Viterbo – (g.f.) – Il neo sindaco ha la gola secca. Poco male, pronto il bicchiere di birra. Giovanni Arena lo guarda dubbioso, ma poi beve. Sta in una posizione scomoda. Sopra una sedia di un ristorante a piazza del Gesù.
Attorno ha tutti i sostenitori e candidati del centrodestra. Con tanto di bandiere. È nemmeno l’una quando il gruppo, piuttosto allegro, fa il suo giro per la città. Lasciato il comitato elettorale, raduno al Sacrario. Ma Arena non si vede.
Si fa desiderare. Arriva poco dopo con la famiglia, saltando e correndo. Ma si deve fermare. Tutti lo vogliono salutare. Baciare e abbracciare saltando, viene male. Indossa la maglia azzurra con la scritta Viterbo. La stessa di Giulio Marini, dieci anni fa.
Il corteo avanza. Da piazza Martiri d’Ungheria verso piazza del Comune. Sotto palazzo dei Priori, qualche slogan ci sta. A scelta: “Leonardo stiamo arrivando…”. O anche: “Leonardo dacci le chiavi”. Per Leonardo, ovviamente, s’intende il sindaco uscente. Michelini.

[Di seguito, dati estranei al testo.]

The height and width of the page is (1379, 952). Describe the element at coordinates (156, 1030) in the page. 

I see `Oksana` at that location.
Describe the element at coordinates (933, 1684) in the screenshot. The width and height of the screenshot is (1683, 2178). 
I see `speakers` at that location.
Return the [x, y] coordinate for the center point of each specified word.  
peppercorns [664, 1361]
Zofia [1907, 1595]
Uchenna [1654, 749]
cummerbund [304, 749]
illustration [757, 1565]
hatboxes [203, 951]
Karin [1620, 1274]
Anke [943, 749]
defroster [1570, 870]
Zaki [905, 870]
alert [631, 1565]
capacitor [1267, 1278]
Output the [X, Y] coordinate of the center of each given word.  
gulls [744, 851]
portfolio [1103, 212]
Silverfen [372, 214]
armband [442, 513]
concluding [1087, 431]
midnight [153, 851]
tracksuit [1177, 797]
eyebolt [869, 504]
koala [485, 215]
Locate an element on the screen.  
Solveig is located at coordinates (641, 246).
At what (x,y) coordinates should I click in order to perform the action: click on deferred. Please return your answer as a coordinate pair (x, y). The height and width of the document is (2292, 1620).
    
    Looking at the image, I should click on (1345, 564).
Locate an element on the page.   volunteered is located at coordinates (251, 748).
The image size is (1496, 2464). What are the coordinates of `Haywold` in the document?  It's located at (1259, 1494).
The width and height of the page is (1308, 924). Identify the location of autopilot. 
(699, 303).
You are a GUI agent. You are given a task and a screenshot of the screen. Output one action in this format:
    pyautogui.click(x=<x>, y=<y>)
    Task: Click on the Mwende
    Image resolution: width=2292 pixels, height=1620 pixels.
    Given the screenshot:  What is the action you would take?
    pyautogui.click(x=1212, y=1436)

Arrivati al centro della piazza, occorre decidere il resto del tragitto. Quale direzione prendere. C’è chi propone via Cavour, dove c’è il comitato elettorale di Chiara Frontini. Saggiamente si opta per l’altro percorso. Verso piazza del Gesù. Per fare il bagno nella fontana. Non ci sarà nessun bagno nella fontana. Seconda saggia scelta della serata.
Niente bagno, ma la doccia sì. Per tutti. Di spumante. Dà il via Arena, stappando la prima bottiglia, ma la sua squadra non è da meno. Lo inondano.
Chi può si mette a distanza di sicurezza. Probabilmente anche il prefetto Giovanni Bruno.
Era in piazza quando l’allegra comitiva ha fatto il suo ingresso. Seduto al tavolo che poi è diventato l’improvvisato palco per il primo saluto e i doverosi ringraziamenti.
Poi chiama tutti gli alleati. Ultimo, Gianmaria Santucci. Stava in disparte, ma sale anche lui sul palco. Anzi sulla sedia.
Terminati i quali, può scendere dalla sedia per rimettersi in marcia. Percorso all’inverso. Bandiere al vento, l’inno d’Italia e ovviamente il nome d’Arena, gridato in coro.
Come inizio, il neo sindaco non può lamentarsi. Una sedia l’ha già conquistata.